Writer/director Jason William Lee offers viewers all the thrills of a zombie/’rage’ virus film, while placing those thrills in a very different kind of narrative frame and idoleogical context. It boasts the drug-induced murder-mania of Paddy Breathnach’s Shrooms (2007), Ian Clark’s The Facility (2012) or Alberto Marini’s Summer Camp (2015), and its path to horror is paved with well-sketched, believable characters – but Lee uses his island setting as a laboratory for bigger ideas about how unscrupulous opportunists can set society upon itself for their own ends.

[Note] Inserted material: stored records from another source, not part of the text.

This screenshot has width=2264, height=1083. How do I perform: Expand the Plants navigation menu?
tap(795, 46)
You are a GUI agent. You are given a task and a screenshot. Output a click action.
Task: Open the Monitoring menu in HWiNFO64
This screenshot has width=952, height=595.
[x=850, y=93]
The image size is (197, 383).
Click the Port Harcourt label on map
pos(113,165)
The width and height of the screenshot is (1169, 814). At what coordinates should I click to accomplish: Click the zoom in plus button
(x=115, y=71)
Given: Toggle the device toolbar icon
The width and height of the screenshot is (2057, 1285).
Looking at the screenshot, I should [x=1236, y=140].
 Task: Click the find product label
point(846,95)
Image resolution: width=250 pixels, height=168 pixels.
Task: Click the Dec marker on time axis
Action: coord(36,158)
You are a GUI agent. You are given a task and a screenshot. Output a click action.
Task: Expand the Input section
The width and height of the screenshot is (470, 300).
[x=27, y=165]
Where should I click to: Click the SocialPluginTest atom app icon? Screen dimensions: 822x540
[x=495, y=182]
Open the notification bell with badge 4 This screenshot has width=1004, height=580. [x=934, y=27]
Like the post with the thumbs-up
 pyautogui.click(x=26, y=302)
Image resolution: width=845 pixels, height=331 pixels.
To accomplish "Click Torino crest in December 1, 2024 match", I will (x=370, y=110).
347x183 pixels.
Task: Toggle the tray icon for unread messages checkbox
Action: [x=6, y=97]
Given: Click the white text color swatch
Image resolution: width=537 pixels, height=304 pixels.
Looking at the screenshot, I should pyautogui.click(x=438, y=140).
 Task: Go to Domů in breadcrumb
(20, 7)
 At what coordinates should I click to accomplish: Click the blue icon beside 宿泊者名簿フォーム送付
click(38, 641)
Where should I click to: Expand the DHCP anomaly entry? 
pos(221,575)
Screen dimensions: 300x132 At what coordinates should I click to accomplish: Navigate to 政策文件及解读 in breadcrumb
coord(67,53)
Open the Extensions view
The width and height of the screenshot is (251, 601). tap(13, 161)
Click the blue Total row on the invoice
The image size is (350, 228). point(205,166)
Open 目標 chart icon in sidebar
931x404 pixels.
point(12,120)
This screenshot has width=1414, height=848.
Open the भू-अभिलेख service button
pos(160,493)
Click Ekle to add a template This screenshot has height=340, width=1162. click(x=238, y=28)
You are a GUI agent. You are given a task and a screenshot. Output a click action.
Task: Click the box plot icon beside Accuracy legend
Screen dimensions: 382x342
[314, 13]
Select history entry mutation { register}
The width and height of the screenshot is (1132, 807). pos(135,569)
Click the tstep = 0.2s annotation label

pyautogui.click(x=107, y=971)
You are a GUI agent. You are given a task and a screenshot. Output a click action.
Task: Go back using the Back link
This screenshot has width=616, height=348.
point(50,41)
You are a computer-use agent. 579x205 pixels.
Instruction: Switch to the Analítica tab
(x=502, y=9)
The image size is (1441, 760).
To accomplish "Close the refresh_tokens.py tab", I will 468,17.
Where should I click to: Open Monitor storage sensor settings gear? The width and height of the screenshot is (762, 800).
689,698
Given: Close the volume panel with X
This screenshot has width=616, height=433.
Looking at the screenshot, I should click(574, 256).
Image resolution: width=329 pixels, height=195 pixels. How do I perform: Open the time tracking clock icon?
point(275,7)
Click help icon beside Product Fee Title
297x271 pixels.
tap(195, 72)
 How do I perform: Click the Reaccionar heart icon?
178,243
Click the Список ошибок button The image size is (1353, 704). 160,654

It may at first seem odd to have a Canadian film set in and around Seattle, Washington during that most American of holidays Independence Day, but this is because Lee’s feature debut is a comment on the vulnerabilities of the political system in place south of Canada’s border – a system where people are easily polarised against one another by those who use fear-mongering to cling, or accede, to power. The Evil In Us, you see, is also The Evil In US – and while it may begin with all the tropes of genre in place (the bickering co-eds; the isolated cabin in the woods; the sex, drinking and drugs; the zombie-like behaviour; the violence, brutality and cannibalism), it ends somewhere closer to a prediction of how easily a ruthless demagogue can use homegrown terror to manipulate a rise to the highest office – ensuring the film’s own relevance to some very contemporary anxieties. In the Age of Trump, that is enough to make all of us insanely paranoid.